━━━━━ Input data ━━━━━

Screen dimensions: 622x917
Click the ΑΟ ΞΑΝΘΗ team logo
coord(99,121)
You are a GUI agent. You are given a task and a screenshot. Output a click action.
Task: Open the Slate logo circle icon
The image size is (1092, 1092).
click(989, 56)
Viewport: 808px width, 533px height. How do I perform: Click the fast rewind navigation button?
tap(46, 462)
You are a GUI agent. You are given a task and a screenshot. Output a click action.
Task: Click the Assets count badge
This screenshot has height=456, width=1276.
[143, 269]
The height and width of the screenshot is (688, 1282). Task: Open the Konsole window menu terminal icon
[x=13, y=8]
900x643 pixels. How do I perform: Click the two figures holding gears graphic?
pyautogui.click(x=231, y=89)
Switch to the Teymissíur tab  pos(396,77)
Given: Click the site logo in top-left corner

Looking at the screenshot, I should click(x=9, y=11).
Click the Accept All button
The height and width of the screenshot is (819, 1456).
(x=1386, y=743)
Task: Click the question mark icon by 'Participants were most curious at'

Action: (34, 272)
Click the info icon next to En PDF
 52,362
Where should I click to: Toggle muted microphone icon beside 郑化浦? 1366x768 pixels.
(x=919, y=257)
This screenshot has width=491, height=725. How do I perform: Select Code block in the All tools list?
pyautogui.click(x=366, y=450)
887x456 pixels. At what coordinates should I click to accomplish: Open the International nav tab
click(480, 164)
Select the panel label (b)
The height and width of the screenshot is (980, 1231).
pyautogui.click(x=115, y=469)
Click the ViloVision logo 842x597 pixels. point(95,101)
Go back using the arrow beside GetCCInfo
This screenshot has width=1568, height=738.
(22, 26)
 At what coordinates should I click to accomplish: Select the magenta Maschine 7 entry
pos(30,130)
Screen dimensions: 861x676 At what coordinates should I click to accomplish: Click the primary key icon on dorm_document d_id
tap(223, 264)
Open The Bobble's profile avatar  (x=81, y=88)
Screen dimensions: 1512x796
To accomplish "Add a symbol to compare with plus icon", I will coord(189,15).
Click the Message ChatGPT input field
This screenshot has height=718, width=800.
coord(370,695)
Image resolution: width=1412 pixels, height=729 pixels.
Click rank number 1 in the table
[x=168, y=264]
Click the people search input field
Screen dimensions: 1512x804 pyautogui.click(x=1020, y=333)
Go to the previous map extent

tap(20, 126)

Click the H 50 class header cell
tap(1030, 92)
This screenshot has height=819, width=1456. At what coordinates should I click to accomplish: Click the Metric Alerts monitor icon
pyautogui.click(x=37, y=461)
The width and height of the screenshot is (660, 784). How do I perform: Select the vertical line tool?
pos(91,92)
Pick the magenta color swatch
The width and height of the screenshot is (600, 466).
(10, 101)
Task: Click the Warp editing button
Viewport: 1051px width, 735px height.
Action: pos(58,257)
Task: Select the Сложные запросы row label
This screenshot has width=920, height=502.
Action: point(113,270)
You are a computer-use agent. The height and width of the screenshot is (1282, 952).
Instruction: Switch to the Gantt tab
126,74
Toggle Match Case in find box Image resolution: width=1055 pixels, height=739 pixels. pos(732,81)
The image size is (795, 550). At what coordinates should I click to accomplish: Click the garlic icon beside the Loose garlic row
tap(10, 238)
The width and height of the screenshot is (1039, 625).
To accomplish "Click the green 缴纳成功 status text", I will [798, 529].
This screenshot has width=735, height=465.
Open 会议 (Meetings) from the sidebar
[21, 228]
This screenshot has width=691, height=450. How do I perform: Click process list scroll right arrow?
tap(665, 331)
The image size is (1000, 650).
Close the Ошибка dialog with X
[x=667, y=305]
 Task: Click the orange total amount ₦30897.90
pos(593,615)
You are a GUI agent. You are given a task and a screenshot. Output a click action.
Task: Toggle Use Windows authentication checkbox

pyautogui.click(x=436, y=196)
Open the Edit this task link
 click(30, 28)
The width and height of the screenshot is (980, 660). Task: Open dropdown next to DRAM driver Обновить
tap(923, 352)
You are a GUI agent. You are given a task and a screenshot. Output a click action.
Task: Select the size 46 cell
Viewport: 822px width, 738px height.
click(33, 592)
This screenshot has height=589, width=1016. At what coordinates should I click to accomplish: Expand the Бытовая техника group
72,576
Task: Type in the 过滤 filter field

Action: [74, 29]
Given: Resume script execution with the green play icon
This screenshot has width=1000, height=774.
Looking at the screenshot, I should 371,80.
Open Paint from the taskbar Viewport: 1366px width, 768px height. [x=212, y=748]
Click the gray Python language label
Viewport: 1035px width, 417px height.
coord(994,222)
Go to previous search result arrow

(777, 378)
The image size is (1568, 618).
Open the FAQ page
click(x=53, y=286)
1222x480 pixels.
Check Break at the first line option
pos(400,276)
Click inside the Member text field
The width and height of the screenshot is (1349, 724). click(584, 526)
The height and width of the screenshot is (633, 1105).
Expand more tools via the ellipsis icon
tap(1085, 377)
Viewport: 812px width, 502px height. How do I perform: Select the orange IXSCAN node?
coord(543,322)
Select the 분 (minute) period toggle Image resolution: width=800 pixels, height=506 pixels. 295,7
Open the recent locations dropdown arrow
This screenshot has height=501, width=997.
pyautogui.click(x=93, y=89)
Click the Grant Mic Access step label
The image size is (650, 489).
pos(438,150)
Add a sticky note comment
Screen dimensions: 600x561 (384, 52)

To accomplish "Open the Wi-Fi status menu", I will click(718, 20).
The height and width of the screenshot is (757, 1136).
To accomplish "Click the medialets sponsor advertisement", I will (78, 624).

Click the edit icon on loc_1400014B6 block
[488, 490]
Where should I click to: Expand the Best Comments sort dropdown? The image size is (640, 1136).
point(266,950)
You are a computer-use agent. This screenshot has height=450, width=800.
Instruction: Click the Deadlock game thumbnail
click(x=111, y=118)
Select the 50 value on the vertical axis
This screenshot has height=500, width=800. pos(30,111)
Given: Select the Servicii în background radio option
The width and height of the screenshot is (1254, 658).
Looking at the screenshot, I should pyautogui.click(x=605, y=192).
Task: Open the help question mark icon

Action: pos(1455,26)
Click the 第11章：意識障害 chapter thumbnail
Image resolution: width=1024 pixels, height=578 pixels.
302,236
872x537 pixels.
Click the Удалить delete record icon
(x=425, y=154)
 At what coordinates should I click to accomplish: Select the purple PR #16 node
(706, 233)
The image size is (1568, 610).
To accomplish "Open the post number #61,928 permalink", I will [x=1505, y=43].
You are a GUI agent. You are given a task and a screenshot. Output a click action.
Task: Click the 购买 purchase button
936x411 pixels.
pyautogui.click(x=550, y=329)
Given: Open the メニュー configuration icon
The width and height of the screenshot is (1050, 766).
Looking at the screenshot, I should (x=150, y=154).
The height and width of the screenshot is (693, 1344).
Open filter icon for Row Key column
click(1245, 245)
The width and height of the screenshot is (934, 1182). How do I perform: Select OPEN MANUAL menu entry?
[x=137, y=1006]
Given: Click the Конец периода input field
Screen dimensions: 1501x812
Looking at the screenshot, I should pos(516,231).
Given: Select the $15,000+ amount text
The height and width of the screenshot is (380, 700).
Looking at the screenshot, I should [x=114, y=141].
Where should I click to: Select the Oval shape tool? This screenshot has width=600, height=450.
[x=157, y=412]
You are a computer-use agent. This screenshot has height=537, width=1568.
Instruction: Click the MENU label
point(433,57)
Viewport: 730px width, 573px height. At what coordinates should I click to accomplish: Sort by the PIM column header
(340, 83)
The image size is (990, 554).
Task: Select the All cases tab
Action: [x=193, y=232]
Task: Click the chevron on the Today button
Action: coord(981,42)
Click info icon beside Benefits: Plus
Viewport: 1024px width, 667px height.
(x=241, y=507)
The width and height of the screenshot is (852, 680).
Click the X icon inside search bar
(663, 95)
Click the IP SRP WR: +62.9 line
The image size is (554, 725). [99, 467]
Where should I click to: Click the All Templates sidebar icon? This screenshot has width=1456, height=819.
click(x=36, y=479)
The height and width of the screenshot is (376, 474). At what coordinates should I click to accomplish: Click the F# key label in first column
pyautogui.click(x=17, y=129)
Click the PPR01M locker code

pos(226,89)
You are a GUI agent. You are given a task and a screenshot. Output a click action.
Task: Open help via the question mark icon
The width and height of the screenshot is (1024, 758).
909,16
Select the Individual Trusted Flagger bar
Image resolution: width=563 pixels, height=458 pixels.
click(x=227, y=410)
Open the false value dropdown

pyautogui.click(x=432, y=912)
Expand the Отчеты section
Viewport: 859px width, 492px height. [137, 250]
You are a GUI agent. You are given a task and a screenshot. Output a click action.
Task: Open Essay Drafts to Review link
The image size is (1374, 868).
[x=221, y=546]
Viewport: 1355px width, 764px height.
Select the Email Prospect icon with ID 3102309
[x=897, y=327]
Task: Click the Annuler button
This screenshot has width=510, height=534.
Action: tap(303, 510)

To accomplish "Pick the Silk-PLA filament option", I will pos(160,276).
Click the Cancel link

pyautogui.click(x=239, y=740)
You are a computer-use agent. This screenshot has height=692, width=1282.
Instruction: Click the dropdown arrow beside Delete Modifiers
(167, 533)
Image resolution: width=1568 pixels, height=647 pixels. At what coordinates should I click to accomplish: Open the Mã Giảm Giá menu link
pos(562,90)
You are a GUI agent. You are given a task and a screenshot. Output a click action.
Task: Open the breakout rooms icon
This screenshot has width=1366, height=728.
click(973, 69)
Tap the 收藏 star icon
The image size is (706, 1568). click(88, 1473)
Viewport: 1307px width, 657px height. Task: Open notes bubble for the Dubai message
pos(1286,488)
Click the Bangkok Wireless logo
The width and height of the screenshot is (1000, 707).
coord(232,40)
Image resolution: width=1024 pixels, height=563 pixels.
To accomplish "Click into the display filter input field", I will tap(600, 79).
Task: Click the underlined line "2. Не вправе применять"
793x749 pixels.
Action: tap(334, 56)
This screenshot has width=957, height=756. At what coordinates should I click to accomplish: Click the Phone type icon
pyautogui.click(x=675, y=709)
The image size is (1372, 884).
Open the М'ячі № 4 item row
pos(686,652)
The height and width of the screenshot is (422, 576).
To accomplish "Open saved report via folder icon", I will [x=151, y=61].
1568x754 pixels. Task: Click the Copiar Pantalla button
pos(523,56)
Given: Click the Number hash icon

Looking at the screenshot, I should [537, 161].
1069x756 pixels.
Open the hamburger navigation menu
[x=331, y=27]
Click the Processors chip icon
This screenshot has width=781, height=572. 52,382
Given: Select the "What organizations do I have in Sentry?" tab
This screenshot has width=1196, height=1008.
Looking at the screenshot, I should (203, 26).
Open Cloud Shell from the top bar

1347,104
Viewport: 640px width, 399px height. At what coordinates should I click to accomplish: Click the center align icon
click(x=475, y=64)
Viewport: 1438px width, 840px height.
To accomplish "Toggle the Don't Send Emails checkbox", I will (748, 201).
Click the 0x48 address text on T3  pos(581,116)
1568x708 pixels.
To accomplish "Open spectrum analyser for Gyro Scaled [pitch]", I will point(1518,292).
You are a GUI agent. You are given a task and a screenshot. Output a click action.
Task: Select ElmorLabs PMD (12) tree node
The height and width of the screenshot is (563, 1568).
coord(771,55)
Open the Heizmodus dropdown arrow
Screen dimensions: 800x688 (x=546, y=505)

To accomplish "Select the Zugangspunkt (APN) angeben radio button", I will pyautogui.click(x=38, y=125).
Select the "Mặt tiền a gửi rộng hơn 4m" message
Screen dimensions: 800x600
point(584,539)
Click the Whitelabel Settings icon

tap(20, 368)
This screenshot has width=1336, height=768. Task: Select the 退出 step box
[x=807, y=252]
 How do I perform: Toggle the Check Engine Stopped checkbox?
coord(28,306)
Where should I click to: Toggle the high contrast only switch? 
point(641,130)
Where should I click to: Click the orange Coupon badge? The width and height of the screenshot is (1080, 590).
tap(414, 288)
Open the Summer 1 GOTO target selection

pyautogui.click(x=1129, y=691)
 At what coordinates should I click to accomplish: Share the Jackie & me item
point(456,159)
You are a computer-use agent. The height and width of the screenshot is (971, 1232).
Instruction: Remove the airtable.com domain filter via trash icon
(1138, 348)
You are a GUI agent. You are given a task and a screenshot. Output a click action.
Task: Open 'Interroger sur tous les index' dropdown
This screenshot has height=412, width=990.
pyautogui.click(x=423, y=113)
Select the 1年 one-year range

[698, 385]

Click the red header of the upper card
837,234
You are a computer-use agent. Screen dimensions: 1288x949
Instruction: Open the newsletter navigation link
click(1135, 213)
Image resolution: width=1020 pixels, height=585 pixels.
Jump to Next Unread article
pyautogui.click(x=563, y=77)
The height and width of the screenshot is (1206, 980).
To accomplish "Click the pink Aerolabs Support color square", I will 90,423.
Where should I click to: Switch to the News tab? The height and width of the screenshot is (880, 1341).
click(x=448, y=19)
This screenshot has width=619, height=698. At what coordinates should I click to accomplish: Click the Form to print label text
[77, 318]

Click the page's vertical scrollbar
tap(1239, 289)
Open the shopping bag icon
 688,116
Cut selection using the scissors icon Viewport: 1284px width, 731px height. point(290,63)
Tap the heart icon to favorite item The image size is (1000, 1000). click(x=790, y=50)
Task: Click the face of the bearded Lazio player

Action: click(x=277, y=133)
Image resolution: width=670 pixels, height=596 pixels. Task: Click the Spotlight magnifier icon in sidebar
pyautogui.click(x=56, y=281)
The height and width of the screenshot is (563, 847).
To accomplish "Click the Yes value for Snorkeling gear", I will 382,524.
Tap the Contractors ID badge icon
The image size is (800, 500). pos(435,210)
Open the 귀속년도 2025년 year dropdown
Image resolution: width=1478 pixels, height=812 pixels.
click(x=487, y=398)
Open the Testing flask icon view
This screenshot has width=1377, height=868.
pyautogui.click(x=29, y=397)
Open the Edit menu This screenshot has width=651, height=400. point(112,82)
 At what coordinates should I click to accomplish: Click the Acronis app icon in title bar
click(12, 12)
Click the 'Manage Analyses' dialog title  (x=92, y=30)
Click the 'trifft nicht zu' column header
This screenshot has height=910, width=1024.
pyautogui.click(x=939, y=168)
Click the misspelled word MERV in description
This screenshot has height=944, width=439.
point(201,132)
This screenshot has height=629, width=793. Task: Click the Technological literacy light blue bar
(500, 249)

━━━━━

• Exercise requirements:
The word to look for is "computer"; copy out every line of the entries that holds it.

• Output for this task:
You are a computer-use agent. The height and width of the screenshot is (1282, 952).
You are a computer-use agent. This screenshot has height=450, width=800.
You are a computer-use agent. This screenshot has height=537, width=1568.
You are a computer-use agent. This screenshot has height=692, width=1282.
You are a computer-use agent. The height and width of the screenshot is (971, 1232).
You are a computer-use agent. Screen dimensions: 1288x949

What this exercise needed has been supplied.